Can you dig it? A group of cadet engineers and other volunteers said yes and last Saturday they dug 50 feet of a WW i-era trench as part of an education project for the Port Moody Station Museum.

Can you dig it?

A group of cadet engineers and other volunteers said yes and last Saturday they dug 50 feet of a WW i-era trench as part of an education project for the Port Moody Station Museum.

"It was an amazing day, the Engineer cadets from McKnight's unit [Augustus McKnight, a PoMo engineer who died during the war] did a tremendous amount of work, it was fun and amazing and they want to come back," said organizer Guy Black.

But more work is needed as the trench that will depict a soldiers' life in the great war when it is completed is only half-way done.

Trench Dig

This Saturday, Sept. 27, from noon to 4 p.m., more diggers are needed. Bring water and work gloves and a willingness to get dirty.

If all goes well, the first phase will be done for Remembrance Day ceremonies in November, with the remaining portions open by spring, and in place to coincide with anniversaries for WWI that lasted from 1914 to 1918.

The McKnight Trench will be 70 feet long and eight feet deep.
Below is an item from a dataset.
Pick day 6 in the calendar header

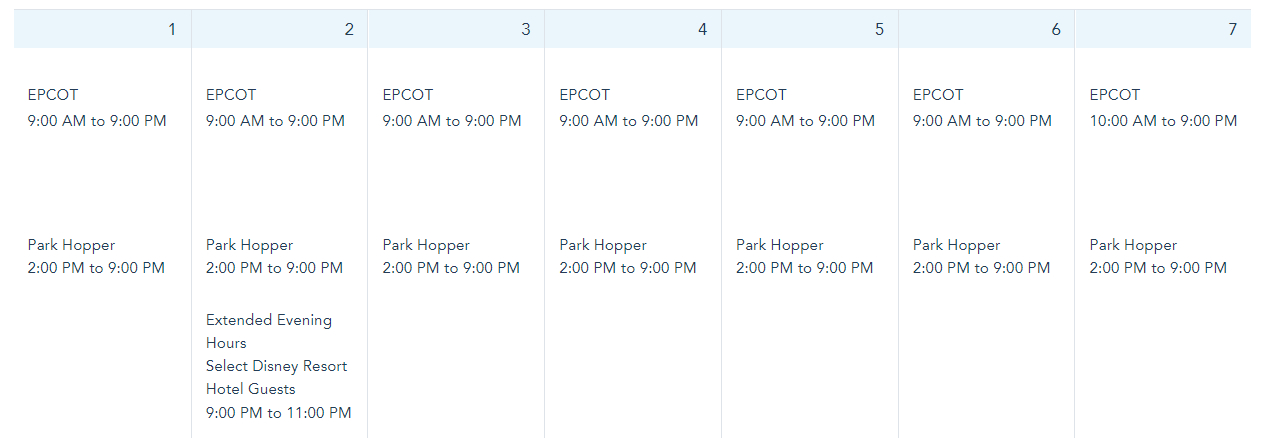point(1056,30)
As well, there will be an above-ground portion that museum visitors will be able to walk through to get a sense of what life was like in the war.

John Goheen, a principal of Rochester elementary school, who has won awards for tours of remembrance he leads for the Royal Canadian Legion, is overseeing the project.

Goheen hopes the trench being built for the museum will provide an eye-opening look into the life of a vet from 100 years ago, and from this, people will learn not to glorify war but to promote peace.